### Text block
________________

November 28th, 2007 Scott No comments

Below is a short piece I wrote on the Audiatur Festival which will be published (in Norwegian) in the next issue of the Scandinavian literary magazine Vagant.

1) The all-grown-up 20th Century avant-garde: Christian Bök kicked off the festival with a virtuoso performance of Kurt Schwitter’s “Ursonate” and later that same evening we heard a remix of the same work in Tomomi Adachi’s “Schwitter Variations.” Over the course of the festival, work by Hugo Ball, Tristan Tzara, and Marcel Duchamp was also performed and/or reinterpreted. The ghosts of the Dada were present. When Hugo Ball gave birth to sound poetry at the Cabaret Voltaire, he said that he did so to “renounce the language that journalism has abused and corrupted.” It struck me as a curious twist that the creatively destructive impulses of the Dada in the early 20th Century have become codified in the 21st Century to the point that they now form the basis of entire school of poetic practices. The Dadaist impulse to use sound to tear down a corrupted language is now the basis of a developed and sophisticated architecture of non-semantic poetics. Can avant-garde practices that are nearly hundred years old still be considered avant-garde? Does it matter? No matter what else sound poetry is it is no longer a revolution in progress, but rather one that has already occurred, an experiment that has developed a room of its own.

________________

### Records
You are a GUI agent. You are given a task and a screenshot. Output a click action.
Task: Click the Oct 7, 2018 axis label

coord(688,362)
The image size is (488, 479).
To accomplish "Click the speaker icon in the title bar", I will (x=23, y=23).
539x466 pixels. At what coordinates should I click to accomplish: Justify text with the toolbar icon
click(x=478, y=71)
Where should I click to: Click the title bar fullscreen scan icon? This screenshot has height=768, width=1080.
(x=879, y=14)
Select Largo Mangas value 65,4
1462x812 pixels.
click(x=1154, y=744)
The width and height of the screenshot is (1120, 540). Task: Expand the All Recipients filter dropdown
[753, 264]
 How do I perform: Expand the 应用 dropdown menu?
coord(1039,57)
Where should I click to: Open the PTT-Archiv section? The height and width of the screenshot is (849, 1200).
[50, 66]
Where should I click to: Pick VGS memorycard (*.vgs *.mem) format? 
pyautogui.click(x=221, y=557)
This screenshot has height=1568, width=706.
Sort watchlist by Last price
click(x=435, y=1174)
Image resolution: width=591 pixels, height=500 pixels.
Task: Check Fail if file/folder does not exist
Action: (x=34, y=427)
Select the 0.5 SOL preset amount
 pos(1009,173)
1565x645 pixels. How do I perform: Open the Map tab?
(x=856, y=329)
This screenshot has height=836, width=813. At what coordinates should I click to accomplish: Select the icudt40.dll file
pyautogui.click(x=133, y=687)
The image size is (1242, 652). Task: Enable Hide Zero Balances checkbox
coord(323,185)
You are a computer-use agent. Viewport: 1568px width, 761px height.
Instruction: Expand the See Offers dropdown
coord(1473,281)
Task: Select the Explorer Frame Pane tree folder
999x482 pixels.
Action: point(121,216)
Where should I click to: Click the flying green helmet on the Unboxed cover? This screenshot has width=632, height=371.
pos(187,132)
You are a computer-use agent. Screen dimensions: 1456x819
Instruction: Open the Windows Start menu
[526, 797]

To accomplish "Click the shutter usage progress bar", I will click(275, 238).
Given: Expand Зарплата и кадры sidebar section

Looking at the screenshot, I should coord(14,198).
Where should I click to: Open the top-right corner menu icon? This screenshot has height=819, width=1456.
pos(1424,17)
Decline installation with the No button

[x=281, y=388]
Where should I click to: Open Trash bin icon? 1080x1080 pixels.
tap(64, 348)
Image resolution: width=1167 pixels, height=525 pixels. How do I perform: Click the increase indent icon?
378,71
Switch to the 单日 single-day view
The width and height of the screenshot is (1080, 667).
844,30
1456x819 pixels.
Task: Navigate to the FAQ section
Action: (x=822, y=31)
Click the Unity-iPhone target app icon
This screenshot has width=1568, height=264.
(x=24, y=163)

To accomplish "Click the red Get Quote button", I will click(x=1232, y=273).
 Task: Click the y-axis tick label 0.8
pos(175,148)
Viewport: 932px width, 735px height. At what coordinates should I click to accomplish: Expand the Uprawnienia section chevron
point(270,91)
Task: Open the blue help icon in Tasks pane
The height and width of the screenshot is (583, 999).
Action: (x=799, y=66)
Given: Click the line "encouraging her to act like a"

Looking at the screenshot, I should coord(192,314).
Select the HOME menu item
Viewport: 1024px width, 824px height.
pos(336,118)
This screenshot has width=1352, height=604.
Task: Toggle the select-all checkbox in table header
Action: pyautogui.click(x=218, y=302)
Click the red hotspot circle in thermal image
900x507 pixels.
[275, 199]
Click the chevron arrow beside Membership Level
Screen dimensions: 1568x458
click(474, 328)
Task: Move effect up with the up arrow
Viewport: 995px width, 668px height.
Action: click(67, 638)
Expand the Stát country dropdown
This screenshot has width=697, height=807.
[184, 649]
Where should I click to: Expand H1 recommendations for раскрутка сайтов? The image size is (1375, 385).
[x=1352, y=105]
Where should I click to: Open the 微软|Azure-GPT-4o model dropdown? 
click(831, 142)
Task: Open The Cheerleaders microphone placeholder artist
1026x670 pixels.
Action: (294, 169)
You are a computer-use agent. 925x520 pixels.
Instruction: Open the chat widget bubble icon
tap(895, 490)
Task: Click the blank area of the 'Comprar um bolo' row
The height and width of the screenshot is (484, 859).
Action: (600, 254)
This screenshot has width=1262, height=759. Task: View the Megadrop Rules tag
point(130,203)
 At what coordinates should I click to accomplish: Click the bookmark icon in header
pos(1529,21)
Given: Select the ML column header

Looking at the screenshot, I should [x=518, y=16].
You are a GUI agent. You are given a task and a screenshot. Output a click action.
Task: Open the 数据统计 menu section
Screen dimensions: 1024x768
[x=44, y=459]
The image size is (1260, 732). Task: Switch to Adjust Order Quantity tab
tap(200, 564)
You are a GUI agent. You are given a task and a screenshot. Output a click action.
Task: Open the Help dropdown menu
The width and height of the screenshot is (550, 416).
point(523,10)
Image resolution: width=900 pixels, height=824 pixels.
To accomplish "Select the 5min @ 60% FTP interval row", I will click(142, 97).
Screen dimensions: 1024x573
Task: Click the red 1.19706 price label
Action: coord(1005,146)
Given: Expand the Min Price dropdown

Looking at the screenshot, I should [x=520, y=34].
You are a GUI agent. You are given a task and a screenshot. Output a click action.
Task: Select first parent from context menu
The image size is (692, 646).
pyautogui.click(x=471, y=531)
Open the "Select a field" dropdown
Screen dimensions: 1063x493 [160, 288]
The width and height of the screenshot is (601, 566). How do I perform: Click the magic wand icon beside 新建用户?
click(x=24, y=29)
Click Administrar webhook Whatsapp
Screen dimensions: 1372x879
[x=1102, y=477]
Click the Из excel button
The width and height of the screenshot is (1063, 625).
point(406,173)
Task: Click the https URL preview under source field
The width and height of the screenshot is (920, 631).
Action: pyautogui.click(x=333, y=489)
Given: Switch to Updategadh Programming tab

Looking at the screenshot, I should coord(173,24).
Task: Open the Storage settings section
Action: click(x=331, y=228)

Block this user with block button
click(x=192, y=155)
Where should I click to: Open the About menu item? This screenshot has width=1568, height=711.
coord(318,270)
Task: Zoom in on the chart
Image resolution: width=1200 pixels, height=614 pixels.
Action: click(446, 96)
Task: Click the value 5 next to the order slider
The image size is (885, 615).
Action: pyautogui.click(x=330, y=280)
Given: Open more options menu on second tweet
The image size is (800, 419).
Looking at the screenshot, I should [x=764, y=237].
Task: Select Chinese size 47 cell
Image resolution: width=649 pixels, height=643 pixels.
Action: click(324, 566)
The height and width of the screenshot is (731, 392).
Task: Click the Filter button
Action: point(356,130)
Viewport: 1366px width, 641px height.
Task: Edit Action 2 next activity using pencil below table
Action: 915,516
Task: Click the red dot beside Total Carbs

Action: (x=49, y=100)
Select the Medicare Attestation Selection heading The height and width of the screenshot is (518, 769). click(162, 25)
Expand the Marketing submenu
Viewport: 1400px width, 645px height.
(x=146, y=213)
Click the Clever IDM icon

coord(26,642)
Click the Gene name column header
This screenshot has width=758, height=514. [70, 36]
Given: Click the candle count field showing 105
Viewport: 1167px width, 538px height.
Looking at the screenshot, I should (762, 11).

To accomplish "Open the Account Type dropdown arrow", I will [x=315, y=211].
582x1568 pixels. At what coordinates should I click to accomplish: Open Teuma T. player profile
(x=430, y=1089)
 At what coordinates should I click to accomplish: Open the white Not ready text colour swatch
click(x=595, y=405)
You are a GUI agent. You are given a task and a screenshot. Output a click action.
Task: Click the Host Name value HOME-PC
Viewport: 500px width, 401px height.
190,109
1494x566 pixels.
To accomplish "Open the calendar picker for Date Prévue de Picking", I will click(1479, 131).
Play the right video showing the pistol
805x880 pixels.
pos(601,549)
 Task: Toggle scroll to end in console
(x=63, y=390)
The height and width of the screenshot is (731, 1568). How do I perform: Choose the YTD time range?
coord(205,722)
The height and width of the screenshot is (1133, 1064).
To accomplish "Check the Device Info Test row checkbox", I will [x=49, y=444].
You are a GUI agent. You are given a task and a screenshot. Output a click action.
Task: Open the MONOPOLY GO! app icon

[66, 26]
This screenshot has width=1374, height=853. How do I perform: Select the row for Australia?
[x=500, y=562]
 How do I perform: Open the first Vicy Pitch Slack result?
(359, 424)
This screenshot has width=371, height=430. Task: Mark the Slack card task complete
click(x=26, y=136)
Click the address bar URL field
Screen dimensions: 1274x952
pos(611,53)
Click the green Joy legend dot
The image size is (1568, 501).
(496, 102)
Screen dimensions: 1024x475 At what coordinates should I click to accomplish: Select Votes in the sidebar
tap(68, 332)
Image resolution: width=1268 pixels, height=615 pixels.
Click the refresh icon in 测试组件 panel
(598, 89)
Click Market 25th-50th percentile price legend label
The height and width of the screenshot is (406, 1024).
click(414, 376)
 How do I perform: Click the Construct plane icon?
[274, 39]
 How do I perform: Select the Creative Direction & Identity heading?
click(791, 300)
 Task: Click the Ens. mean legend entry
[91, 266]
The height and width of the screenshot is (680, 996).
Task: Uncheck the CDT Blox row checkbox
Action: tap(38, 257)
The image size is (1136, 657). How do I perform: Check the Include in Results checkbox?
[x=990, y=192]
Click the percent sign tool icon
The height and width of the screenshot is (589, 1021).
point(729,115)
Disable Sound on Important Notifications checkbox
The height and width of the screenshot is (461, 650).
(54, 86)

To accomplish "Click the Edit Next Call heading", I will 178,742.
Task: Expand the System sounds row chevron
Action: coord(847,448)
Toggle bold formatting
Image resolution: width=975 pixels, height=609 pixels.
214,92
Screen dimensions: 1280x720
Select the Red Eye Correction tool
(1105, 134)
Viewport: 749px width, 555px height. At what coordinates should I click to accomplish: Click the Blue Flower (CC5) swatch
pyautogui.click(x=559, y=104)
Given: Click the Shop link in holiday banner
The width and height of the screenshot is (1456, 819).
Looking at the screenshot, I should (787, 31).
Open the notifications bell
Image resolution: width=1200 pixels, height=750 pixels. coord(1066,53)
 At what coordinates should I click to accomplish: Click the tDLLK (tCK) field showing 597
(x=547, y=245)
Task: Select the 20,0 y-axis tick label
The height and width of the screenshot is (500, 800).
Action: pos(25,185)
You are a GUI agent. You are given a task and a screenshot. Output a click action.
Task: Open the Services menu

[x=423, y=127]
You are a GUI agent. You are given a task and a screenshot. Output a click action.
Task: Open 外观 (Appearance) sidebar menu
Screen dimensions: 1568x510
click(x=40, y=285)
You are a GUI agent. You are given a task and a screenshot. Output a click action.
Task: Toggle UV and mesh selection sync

________________

### Things to do
1) Rewrite the passage of the Audiatur Festival post that opens with the words containing "Below is a short" and closes with "literary magazine Vagant.", putting "Danish" in place of "Norwegian".
2) Write the next part of the Audiatur Festival post, starting after its last sentence.

### Numbered responses
1)
Below is a short piece I wrote on the Audiatur Festival which will be published (in Danish) in the next issue of the Scandinavian literary magazine Vagant.

2)
2) The (humor) generating capacity of constraints: Another 20th Century literary movement which has lived far beyond it originary moment in the 1960s, the French ensemble of writers and mathematicians, The Oulipo, was well-represented at Audiatur in the person of Jaques Robaud. While to readers unfamiliar with the Oulipo, a writing practice based on mathematical principles might seem to promise only a dry and cerebral outcome, the constraint-based writing presented at Audiatur demonstrated the ample capacity for humor and play within constraints. Robaud performed a backwards retelling of the creation story in the book of Genesis, in which God successively undoes the layers of his creation, and sees that that undoing is good. In his “Brev” piece, Robaud took us down a cycle in of infinite regression in which a reply that likely will never come is amply addressed. Leevi Lehto read a constrained (N+7) poem that was additionally tortured by the use of all the Finnish vowels. Christian Bök performed selections from Eunoia, probably the most famous recent work of constrained writing, in which we heard hilarious passages about food, writing, and sex, each composed of words using only one vowel. One of the pleasant surprises of the festival for me was not that constrained writing practices generated compelling and complex uses of language, but rather that they were almost universally uproarious. It seems constraints enable poets to shed their high serious gravitas and locate their inner comedians.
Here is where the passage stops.